Myths surrounding Wakakusayama
According to local folklore that goes that many centuries ago, sometime during 1760, the monks of two of Nara’s most powerful Buddhist temples, were locked in a conflict regarding their boundaries. The conflict grew into a big fight and Mt. Wakakusayama ended up being torched.
In remembrance of that horrid day, even today a torch is lit with sacred fire at the Kasuga Taisha shrine, and carried by monks in a procession to the foot of Wakakusayama, where the hill is set on fire. It usually burns for around 30 minutes before a show of fireworks lights up the sky.
Contradicting with the above, there is another story that is connected with the keyhole-shaped tomb called Uguisuzuka Kofun on the top of the third hill of Mt. Wakakusa.
In the past, a superstition developed that if you burn the mountain, you can repel the ghosts that return from their tombs. It is said that as a result, people passing through the Wakakusayama started to set the mountain on fire.
These wildfires repeatedly began threatening the precincts of Todai-ji and Kofuku-ji specially, in winter when the grass turns dry. In December 1738, Nara Magistrate’s Office put up a notice board prohibiting people from setting fire to the mountain. However, arson by superstitious people continued to occur. To avoid such dangers, towards the end end of Edo period, Nara city established a rule to allow people to burn the mountain grass in the presence of government representatives, along with those of Todai-ji Temple and Kofuku-ji Temple.
The Yamayaki (mountain burning) festival is also said to be derived from these superstitions to comfort the spirits of the dead at Uguisuzuka Kofun located at the top of mountain.
Hike to Wakakusayama
At the base of Mount Wakakusa, there is an admission booth that accepts ¥150 as entrance fee. Please note that there are two entrances to Mt. Wakakusa, the South Gate and North Gate. These gates are located about 300 meters apart.
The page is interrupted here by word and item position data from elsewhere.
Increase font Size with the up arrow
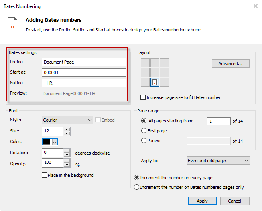 (x=67, y=129)
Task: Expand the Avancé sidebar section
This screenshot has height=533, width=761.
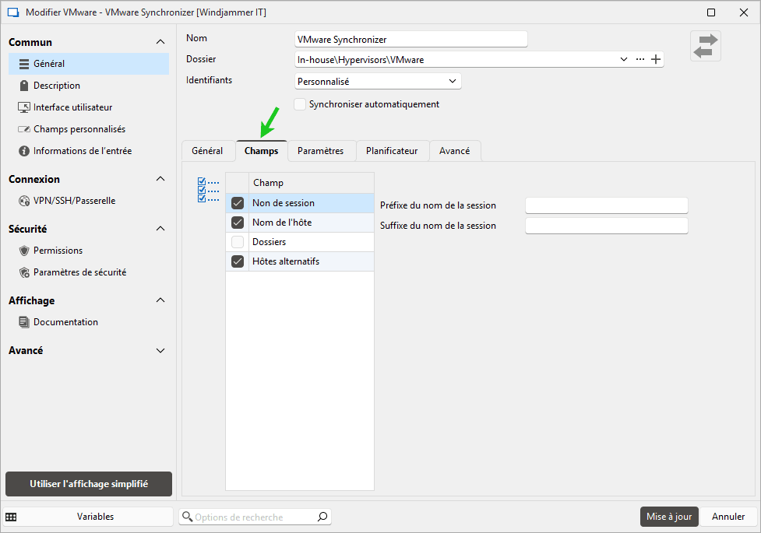Action: [160, 351]
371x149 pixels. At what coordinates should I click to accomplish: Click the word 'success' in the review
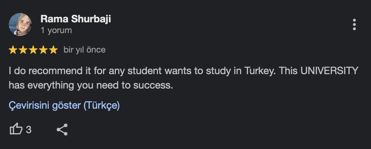[x=152, y=86]
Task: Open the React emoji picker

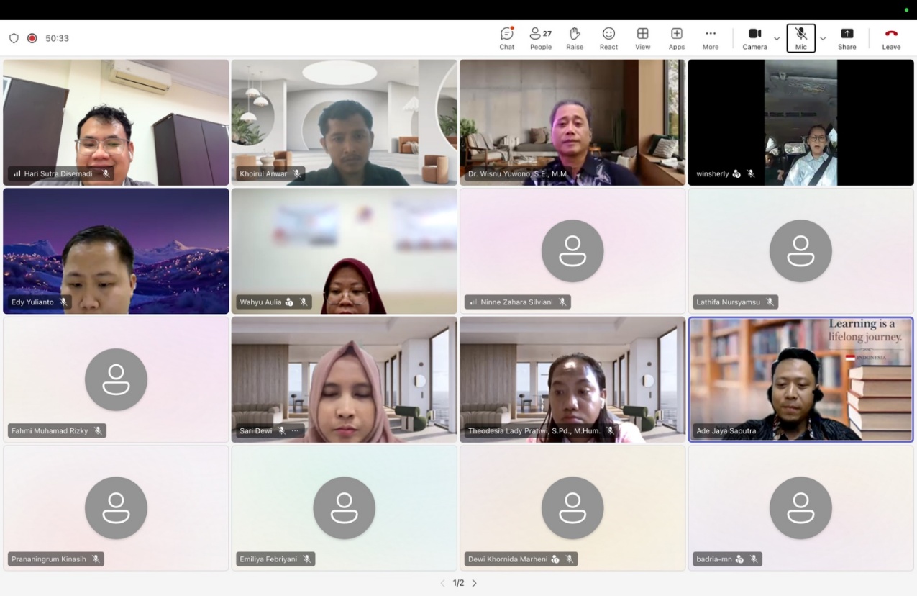Action: tap(608, 38)
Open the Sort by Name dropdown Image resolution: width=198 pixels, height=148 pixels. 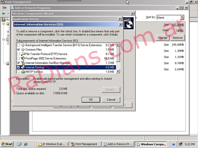click(x=182, y=18)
The mountain slope is very gentle, more like a hill. Mt. Wakakusa consists of three hills and is 342 meters high. It covers a total area of 33 hectares with lush green grasses, specially during summer months. The trail to the summit are opened only from third Saturday in March to the second Sunday in December.
The grassy slope is just amazing, coupled with the beautiful herds of deer roaming around. There are two routes up the hill, I took the left one. It attracts less tourists because it is steeper. One has to climb some steps before hitting the well maintained forest trail.
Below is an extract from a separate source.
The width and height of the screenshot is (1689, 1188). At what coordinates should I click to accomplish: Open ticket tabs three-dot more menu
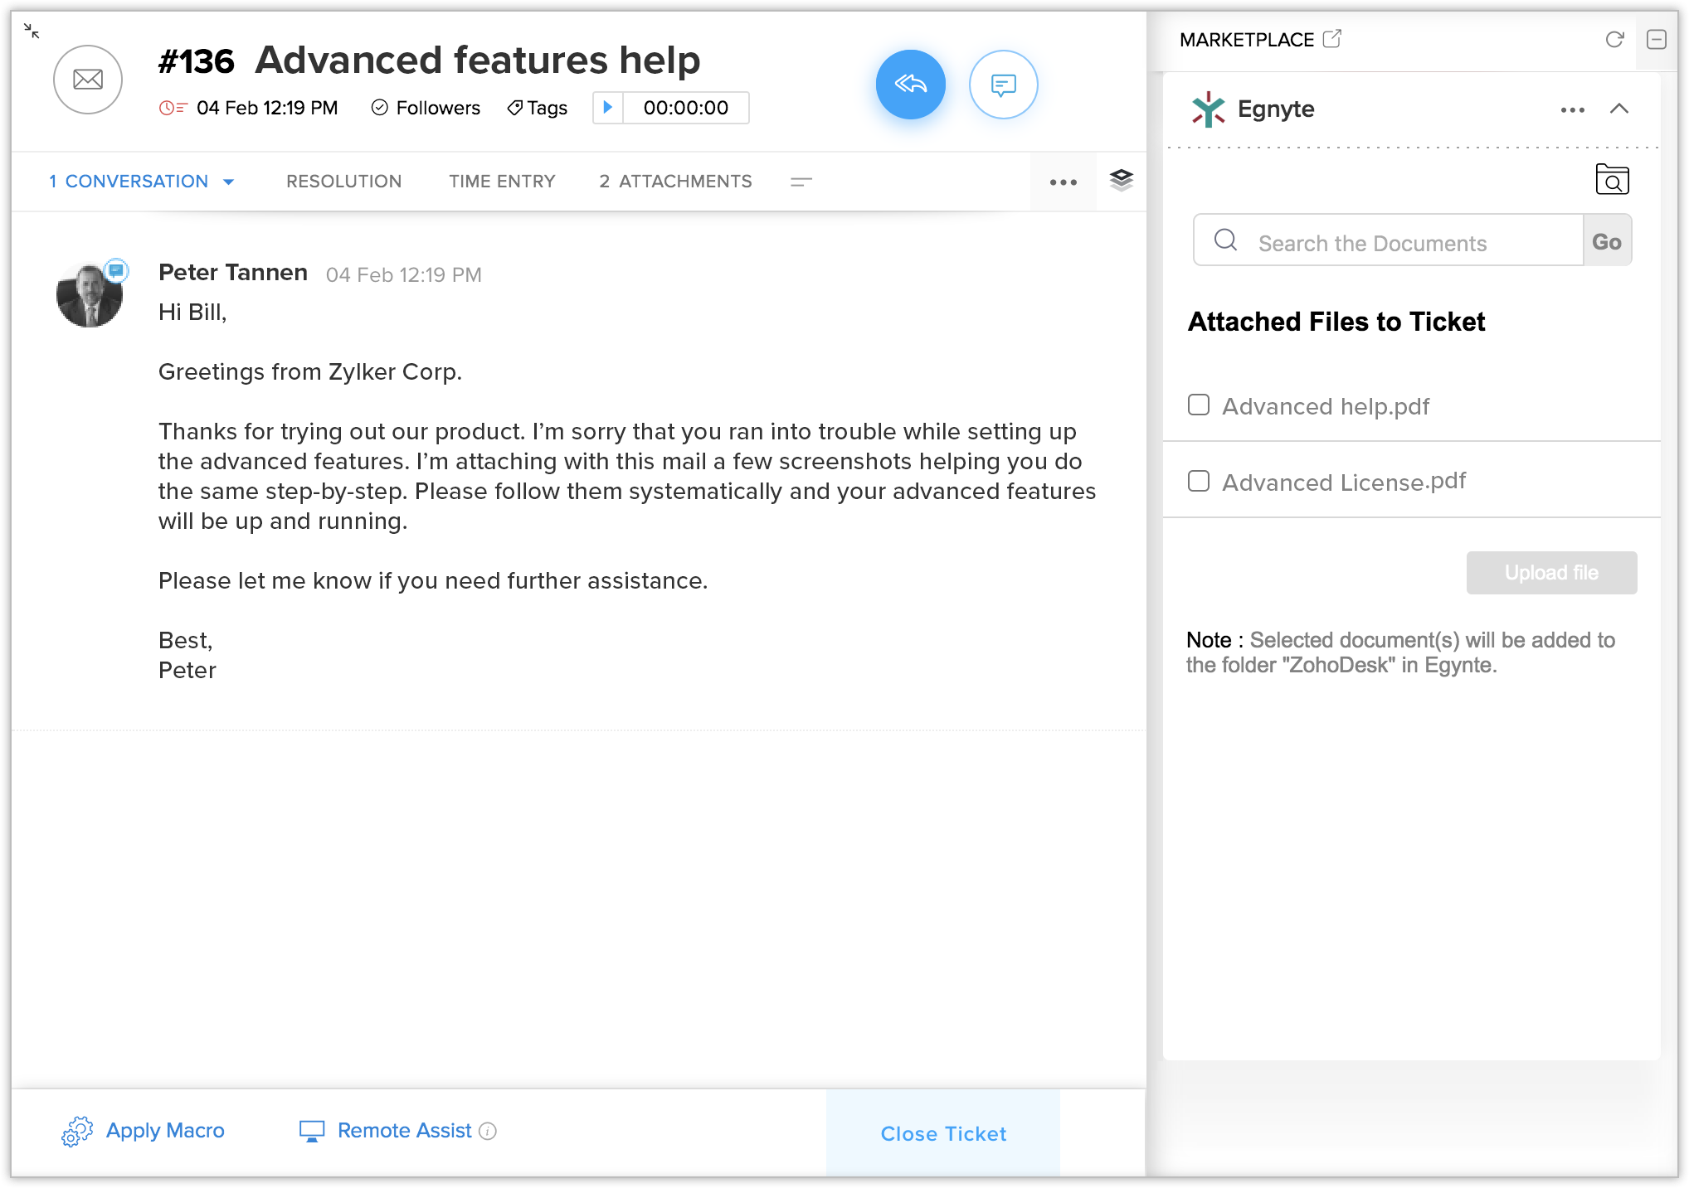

Fall was just around the corner and dry leaves crunched underneath my shoes as I hiked up with my camera. A few minutes into the hike, I was surrounded by towering cedars of the Kasugayama Forest. Sudden bursts of wind would blow the dry leaves along the path with a loud howl. As I hiked up the trail, occasionally one of the Shika deer would peek through the trees in the dimly lit forest. They are a lot hesitant than their kin who dwell near the Todai-ji temple, who would literally chase you down for food.
I took my time making my way up the trail, enjoying the relative solace of the forest.
I reached the first summit in about 40 minutes. The grass was green and the wind was gentle. A couple were sitting there with their dog. I greeted them with a subtle, “Konnichiwa!”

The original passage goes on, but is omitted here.